When a car breaks down, a mechanic’s job is to tell you what caused the failure. He or she can generally pinpoint the problem to a specific part reaching the end of its useful life. But have you ever asked a mechanic why your car is working fine? Or which part deserves the most credit for your car running smoothly? Of course not. That would be a waste of everyone’s time. There are many parts to a car and all are doing their job as designed. We never ask why when things are going well.

The same dilemma exists in assessing soccer defenders. After all, most of how we assess defenders has to do with what goals were not scored. And when all the parts of the defenses are working as designed, goals are avoided. But which defenders deserve the credit when goals aren’t scored? It’s like the pointless car question, which parts of the car deserve the most credit when the car runs smoothly?

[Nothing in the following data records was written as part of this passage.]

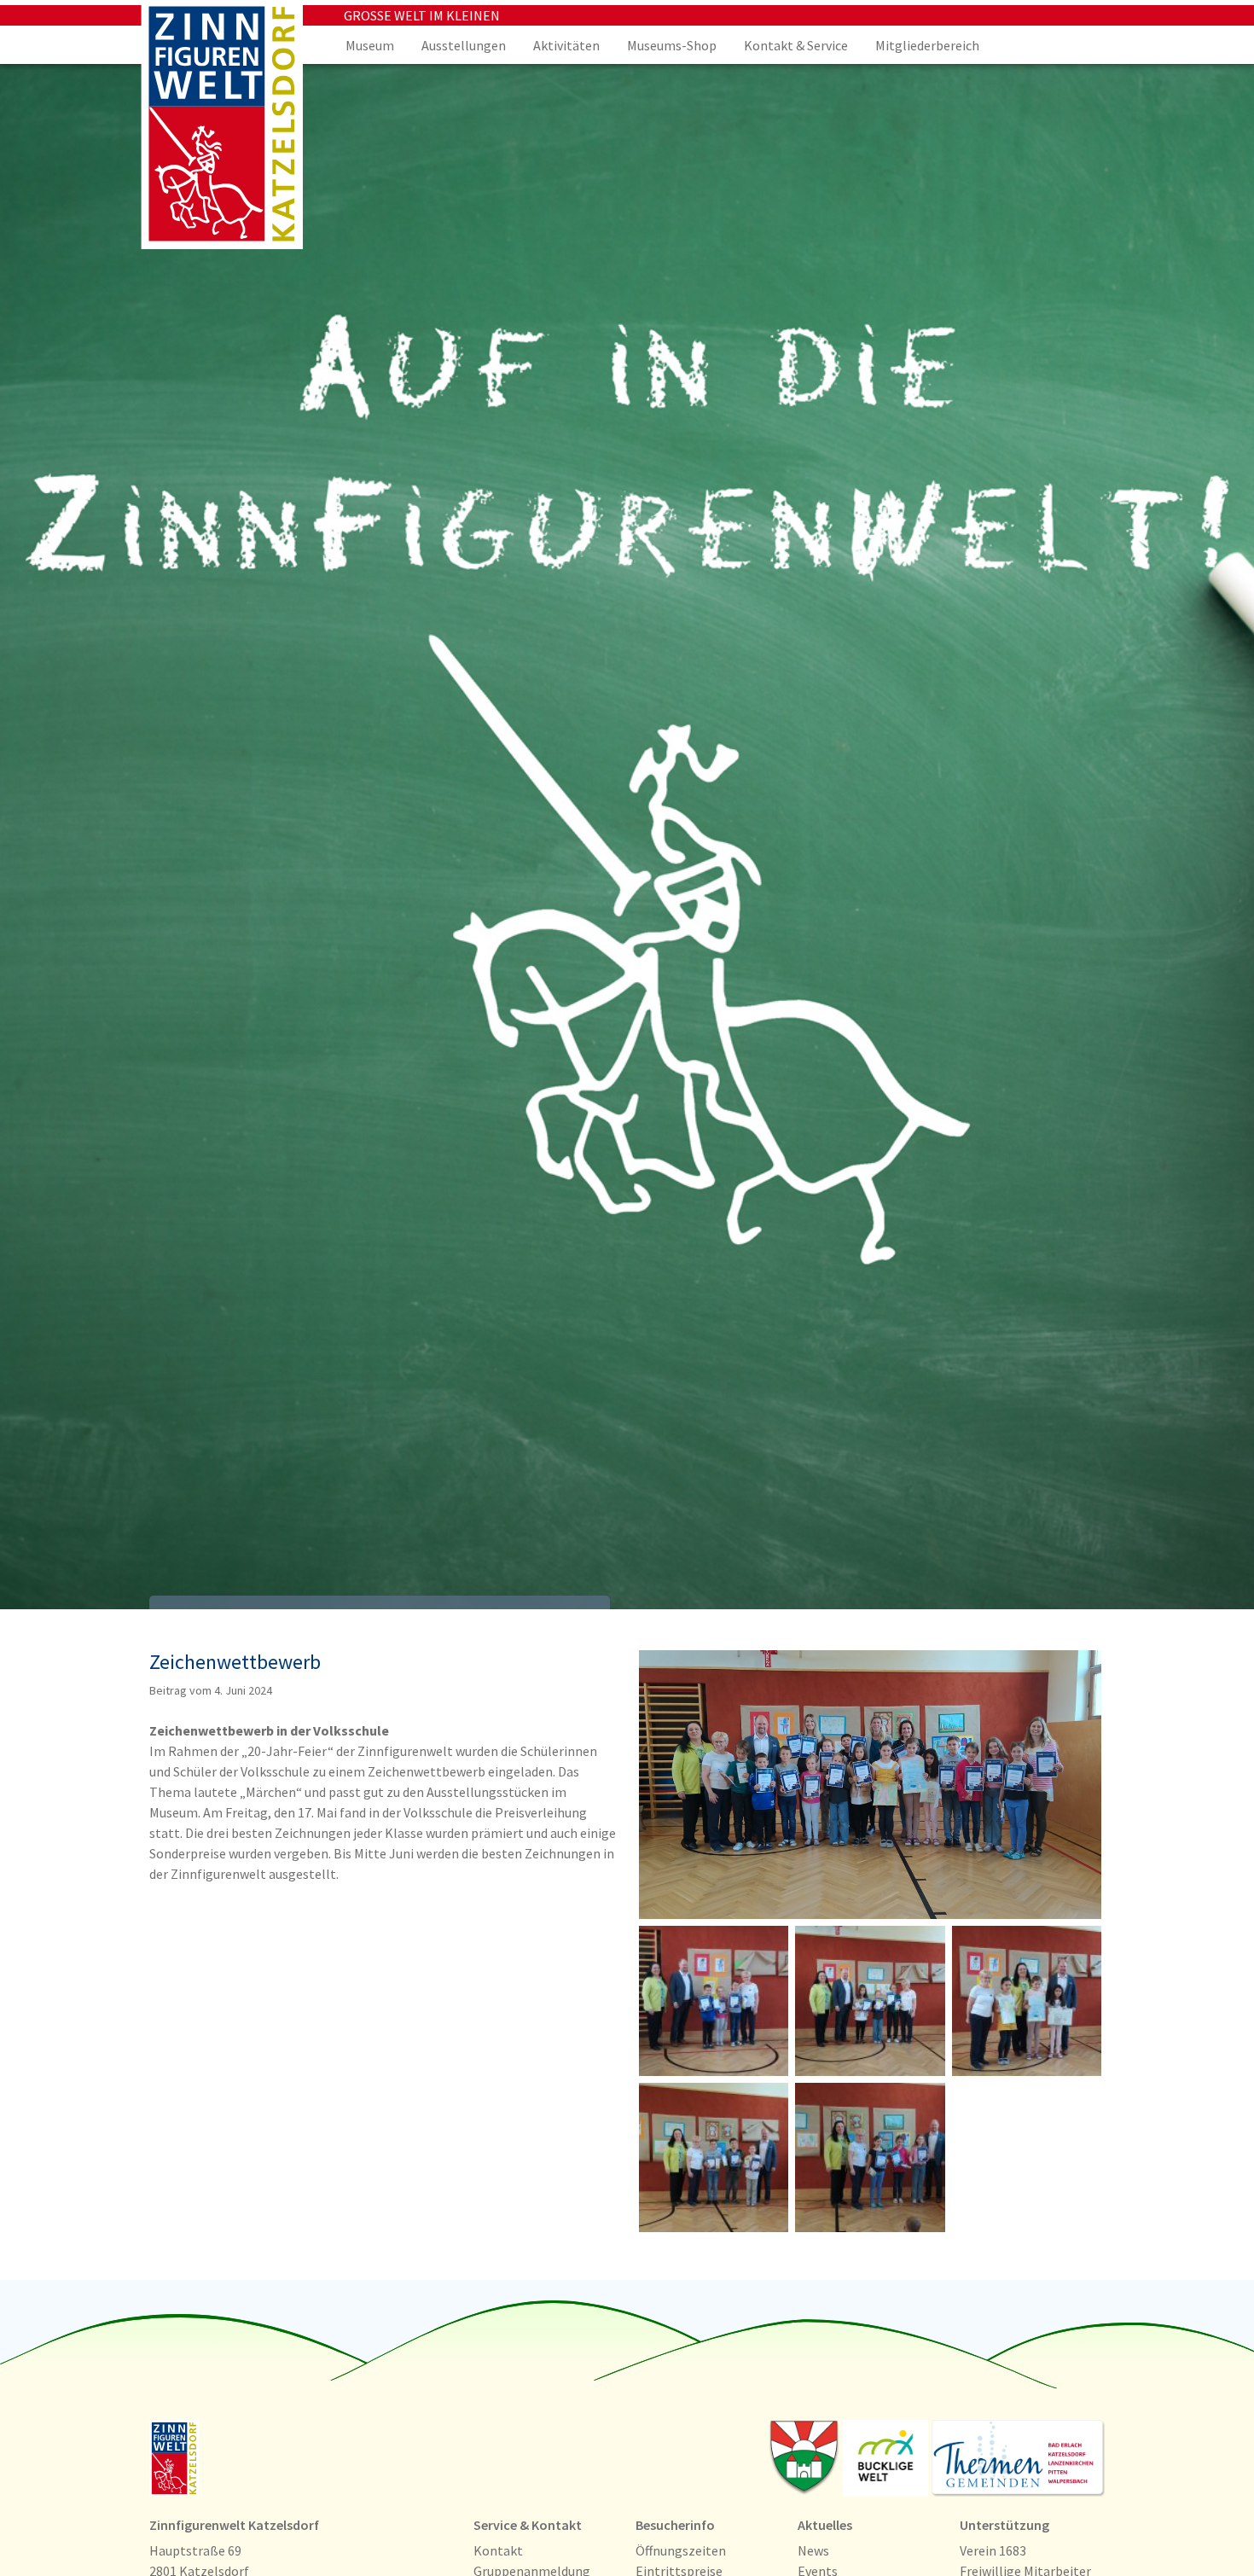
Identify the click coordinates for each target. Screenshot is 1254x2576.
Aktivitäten (566, 45)
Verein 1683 (993, 2550)
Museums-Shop (672, 45)
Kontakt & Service (796, 45)
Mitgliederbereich (927, 45)
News (813, 2550)
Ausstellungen (463, 45)
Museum (369, 45)
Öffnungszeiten (681, 2550)
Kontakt (498, 2550)
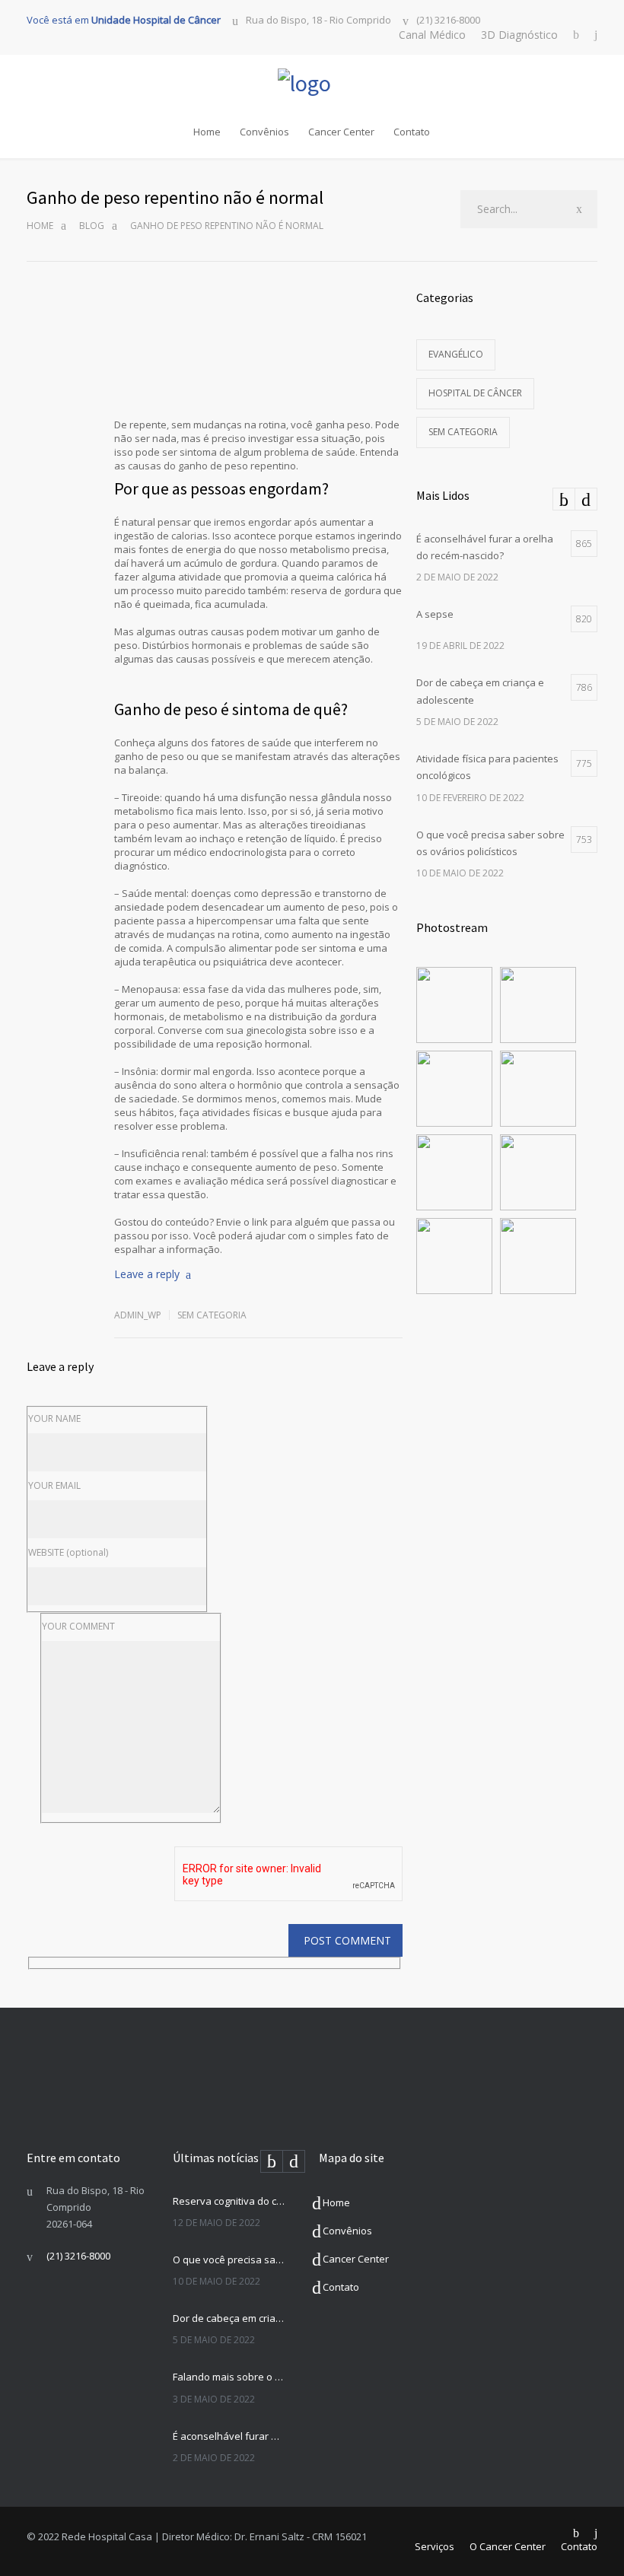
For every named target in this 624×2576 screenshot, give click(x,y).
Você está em (124, 20)
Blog (91, 225)
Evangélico (455, 354)
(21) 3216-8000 (448, 20)
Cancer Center (341, 131)
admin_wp (137, 1315)
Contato (411, 131)
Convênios (264, 131)
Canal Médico (432, 34)
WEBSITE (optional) (68, 1552)
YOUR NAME (54, 1418)
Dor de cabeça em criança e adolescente (229, 2318)
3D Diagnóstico (519, 34)
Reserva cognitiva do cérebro (229, 2201)
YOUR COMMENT (78, 1626)
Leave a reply (147, 1274)
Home (207, 131)
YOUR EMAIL (54, 1485)
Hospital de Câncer (475, 392)
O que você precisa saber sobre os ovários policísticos (229, 2259)
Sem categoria (212, 1315)
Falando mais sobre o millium (229, 2377)
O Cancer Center (508, 2546)
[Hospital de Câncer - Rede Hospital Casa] (312, 82)
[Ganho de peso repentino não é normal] (258, 345)
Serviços (434, 2546)
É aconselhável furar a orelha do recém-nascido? (229, 2436)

To even begin this conversation we need to take stock of what data exists for soccer defenders. And just to be clear, I am going to steer clear looking at a defender’s offensive capability. I want to focus solely on defensive statistics. Whoscored is the only site that offers a collection of defensive statistics, and here is what they have and their definitions.

  • Blocked Shot: Prevention by an outfield player of an opponents shot reaching the goal
  • Clearance: Action by a defending player that temporarily removes the attacking threat on their goal/that effectively alleviates pressure on their goal
  • Interception: Preventing an opponent’s pass from reaching their teammates
  • Offside Won: The last man to step up to catch an opponent in an offside position
  • Tackle: Dispossessing an opponent, whether the tackling player comes away with the ball or not

These are the defensive-oriented statistics offered by Whoscored that are tracked at the individual player level. Of course, the other vital defensive statistic is shots conceded but those can’t be attributed to any one player. So then, do any of these statistics matter? First there are a couple of assumptions to iron out.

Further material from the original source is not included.